Accordingly, there is a need for an improved sprinkler valve which will automatically seal a sprinkler outlet should the sprinkler head become dislodged, and will retain its seal regardless of whether the water is flowing in the system. There is an additional need for such an improved valve to include a means for signaling the absence of a sprinkler head at the outlet even in the absence of water flow. It would be particularly helpful if the indicator would work regardless of whether water was flowing through the system, so that it could be inspected and repaired without having the water flowing. This problem is not an obvious one, and none of the cited patents even recognizes it.

SUMMARY OF THE INVENTION

The invention provides a device for automatically sealing an outlet when a sprinkler head becomes dislodged and retaining the seal regardless of whether the water is flowing in the system. The invention further provides a signal which will indicate the absence of the sprinkler head regardless of whether the water is flowing.

[REQUESTS]
**1)** Repeat the sprinkler valve text verbatim, starting at "SUMMARY OF THE" and ending at "water is flowing.".
**2)** Which sentences in the sprinkler valve text contain the phrase "regardless of whether"? Quote each one in full.
**3)** Go on with the sprinkler valve text, picking up after its final sentence.

[Recorded data]
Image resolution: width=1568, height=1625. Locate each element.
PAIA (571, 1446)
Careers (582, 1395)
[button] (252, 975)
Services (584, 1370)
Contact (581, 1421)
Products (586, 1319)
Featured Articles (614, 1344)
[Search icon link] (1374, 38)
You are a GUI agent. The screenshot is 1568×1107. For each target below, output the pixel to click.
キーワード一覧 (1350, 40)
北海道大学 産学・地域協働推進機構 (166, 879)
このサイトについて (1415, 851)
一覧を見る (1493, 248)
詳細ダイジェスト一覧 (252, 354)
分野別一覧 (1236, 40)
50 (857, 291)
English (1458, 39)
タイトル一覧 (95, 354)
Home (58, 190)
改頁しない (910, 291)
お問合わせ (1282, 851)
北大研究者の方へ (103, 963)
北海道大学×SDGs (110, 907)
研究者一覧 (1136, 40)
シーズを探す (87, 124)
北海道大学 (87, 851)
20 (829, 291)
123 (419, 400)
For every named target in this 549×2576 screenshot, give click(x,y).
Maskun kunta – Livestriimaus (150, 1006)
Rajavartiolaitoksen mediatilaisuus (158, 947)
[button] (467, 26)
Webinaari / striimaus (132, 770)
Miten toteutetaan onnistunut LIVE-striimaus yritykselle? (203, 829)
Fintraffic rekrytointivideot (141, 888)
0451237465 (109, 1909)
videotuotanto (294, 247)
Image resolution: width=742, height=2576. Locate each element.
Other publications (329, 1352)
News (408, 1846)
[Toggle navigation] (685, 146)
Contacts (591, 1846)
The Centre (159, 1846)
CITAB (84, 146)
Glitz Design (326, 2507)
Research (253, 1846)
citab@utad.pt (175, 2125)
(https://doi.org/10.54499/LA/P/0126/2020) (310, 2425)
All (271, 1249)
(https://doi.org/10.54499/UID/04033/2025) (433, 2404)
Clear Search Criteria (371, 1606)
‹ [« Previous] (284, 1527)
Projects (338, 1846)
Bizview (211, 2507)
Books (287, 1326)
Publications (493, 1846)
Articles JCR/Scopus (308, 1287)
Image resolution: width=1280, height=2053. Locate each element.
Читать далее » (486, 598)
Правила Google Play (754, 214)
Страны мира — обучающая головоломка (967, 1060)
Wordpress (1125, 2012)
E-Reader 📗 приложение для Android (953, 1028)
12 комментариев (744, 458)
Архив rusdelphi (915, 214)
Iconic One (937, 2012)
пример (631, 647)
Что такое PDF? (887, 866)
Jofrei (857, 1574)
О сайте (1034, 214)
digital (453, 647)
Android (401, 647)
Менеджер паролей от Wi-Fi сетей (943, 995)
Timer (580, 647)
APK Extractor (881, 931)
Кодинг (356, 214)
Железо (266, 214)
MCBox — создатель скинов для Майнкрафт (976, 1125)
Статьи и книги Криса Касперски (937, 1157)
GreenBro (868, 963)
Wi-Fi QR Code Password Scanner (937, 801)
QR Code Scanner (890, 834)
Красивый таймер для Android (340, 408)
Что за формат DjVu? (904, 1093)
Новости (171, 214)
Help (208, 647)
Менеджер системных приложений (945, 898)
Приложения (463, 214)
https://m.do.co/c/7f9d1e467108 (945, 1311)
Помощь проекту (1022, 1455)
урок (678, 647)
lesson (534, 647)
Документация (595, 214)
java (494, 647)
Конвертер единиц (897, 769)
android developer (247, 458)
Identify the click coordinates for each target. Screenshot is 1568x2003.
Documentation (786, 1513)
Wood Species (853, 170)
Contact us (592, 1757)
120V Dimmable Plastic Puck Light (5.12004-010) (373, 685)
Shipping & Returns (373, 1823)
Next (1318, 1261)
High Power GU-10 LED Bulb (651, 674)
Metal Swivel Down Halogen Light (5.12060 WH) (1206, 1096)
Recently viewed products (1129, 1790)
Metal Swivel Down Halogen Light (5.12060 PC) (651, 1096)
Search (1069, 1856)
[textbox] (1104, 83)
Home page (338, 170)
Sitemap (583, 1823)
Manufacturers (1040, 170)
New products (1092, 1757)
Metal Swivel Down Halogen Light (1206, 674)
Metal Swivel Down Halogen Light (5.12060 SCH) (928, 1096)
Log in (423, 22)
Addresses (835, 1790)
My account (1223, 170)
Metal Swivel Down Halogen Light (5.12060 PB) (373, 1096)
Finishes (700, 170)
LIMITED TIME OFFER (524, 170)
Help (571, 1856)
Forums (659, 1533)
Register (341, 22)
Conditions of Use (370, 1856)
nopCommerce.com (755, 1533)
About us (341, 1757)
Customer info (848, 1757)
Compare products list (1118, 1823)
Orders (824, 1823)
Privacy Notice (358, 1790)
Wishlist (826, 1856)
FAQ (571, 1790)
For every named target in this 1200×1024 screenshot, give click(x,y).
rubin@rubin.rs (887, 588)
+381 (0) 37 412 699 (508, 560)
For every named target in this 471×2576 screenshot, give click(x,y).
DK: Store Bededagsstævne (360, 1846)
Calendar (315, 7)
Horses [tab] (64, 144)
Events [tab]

[RESULTS IN ORDER]
**1)**
SUMMARY OF THE INVENTION

The invention provides a device for automatically sealing an outlet when a sprinkler head becomes dislodged and retaining the seal regardless of whether the water is flowing in the system. The invention further provides a signal which will indicate the absence of the sprinkler head regardless of whether the water is flowing.

**2)**
- Accordingly, there is a need for an improved sprinkler valve which will automatically seal a sprinkler outlet should the sprinkler head become dislodged, and will retain its seal regardless of whether the water is flowing in the system.
- It would be particularly helpful if the indicator would work regardless of whether water was flowing through the system, so that it could be inspected and repaired without having the water flowing.
- The invention provides a device for automatically sealing an outlet when a sprinkler head becomes dislodged and retaining the seal regardless of whether the water is flowing in the system.
- The invention further provides a signal which will indicate the absence of the sprinkler head regardless of whether the water is flowing.

**3)**
Broadly stated, the present invention provides a shut-off valve, for use with a sprinkler head affixed to a riser pipe, including a valve seat affixed within the riser pipe upstream from the sprinkler head, the valve seat having an opening, the valve seat impeding flow through said riser except through the opening. A movable valve element is located within the riser pipe upstream from the valve seat, the valve element being movable between an open position, in which it is spaced apart from the valve seat, and a closed position, in which it engages the valve seat to close the opening and impede fluid from flowing through the riser pipe. A spring biases the valve element toward the valve seat, and a perforated tube extends from the valve element through the opening in the valve seat and contacts the sprinkler head to maintain the valve element in its open position. Whenever the sprinkler head becomes dislodged from the riser pipe, the spring moves the valve element downstream into its closed position.

In an alternate embodiment, whenever the valve element is in its closed position, the perforated tube extends out from the outlet of the housing. Also, said perforated tube may be brightly colored to act as a marker. A flag may be affixed at one end to said perforated tube.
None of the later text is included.